This git repository contains a number of Scala projects that provide interoperation between MemSQL and a Spark cluster.
Name | Description |
---|---|
MemSQL Spark Interface | A Spark app providing an API to run MemSQL Streamliner Pipelines on Spark |
MemSQL etlLib | A library of interfaces for building custom MemSQL Streamliner Pipelines |
MemSQL Spark Connector | Scala tools for connecting to MemSQL from Spark |
Right now this project is only supported for Spark version 1.5.2. It has been primarily tested against the MemSQL Spark Distribution which you can download here: http://versions.memsql.com/memsql-spark/latest
You can find Scala documentation for everything exposed in this repo here: memsql.github.io/memsql-spark-connector
You can find MemSQL documentation on our Spark ecosystem here: docs.memsql.com/latest/spark/
The MemSQL Spark Interface is a Spark application that runs in a Spark cluster. The Interface provides an HTTP API to run real-time pipelines on Spark. It is also required to interface MemSQL Ops with a Spark cluster.
The MemSQL ETL library provides interfaces and utilities required when writing custom pipeline JARs. You can learn more about doing this on our docs.
The MemSQL Spark connector provides tools for reading from and writing to MemSQL databases in Spark.
The connector provides a number of integrations with Apache Spark including a custom RDD type, DataFrame helpers and a MemSQL Context.
###MemSQLContext
The MemSQL Context maintains metadata about a MemSQL cluster and extends the Spark SQLContext.
import com.memsql.spark.connector.MemSQLContext
// NOTE: The connection details for your MemSQL Master Aggregator must be in
// the Spark configuration.

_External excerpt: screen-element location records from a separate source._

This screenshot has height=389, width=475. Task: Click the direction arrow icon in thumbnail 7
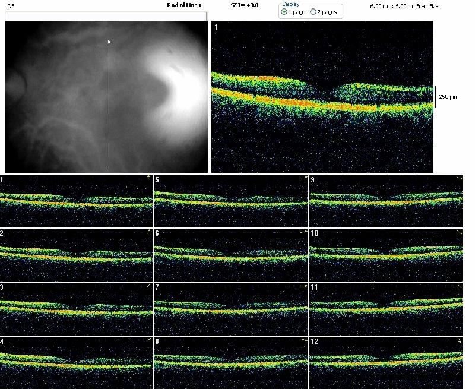coord(303,286)
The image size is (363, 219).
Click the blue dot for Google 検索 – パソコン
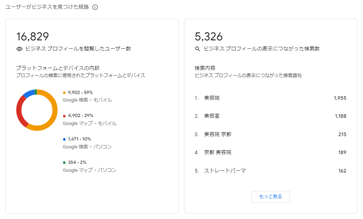click(x=64, y=139)
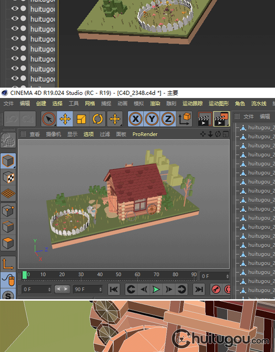275x352 pixels.
Task: Open the 运动图形 menu
Action: point(219,104)
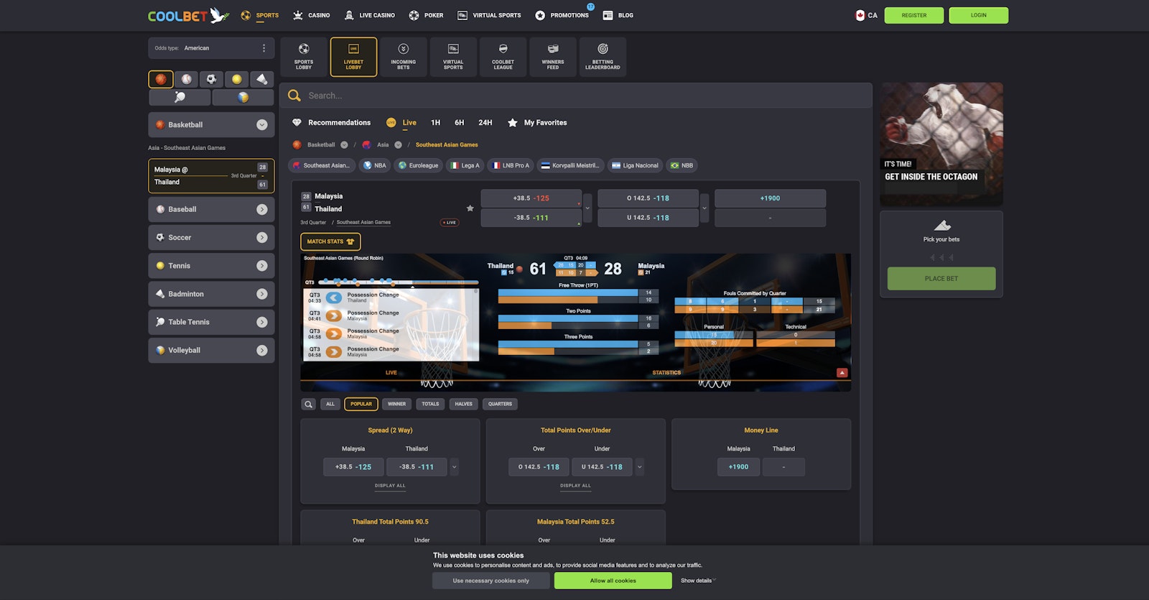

See http://memsql.github.io/memsql-spark-connector/latest/api/#com.memsql.spark.connector.MemSQLConf
// for details.
val memsqlContext = new MemSQLContext(sparkContext)
val myTableDF = memsqlContext.table("my_table")
// myTableDF now is a Spark DataFrame which represents the specified MemSQL table
// and can be queried using Spark DataFrame query functions
You can also use memsqlContext.sql
to pull arbitrary tables and expressions
into a DataFrame
val df = memsqlContext.sql("SELECT * FROM test_table")
val result = df.select(df("test_column")).where(df("other_column") === 1).limit(1)
// Result now contains the first row where other_column == 1
Additionally you can use the DataFrameReader
API
val df = memsqlContext.read.format("com.memsql.spark.connector").load("db.table")
###saveToMemsql
The saveToMemsql function writes a DataFrame
to a MemSQL table.
import org.apache.spark.sql._
import org.apache.spark.sql.types._
import org.apache.spark.sql.memsql.SparkImplicits._
...
val rdd = sc.parallelize(Array(Row("foo", "bar"), Row("baz", "qux")))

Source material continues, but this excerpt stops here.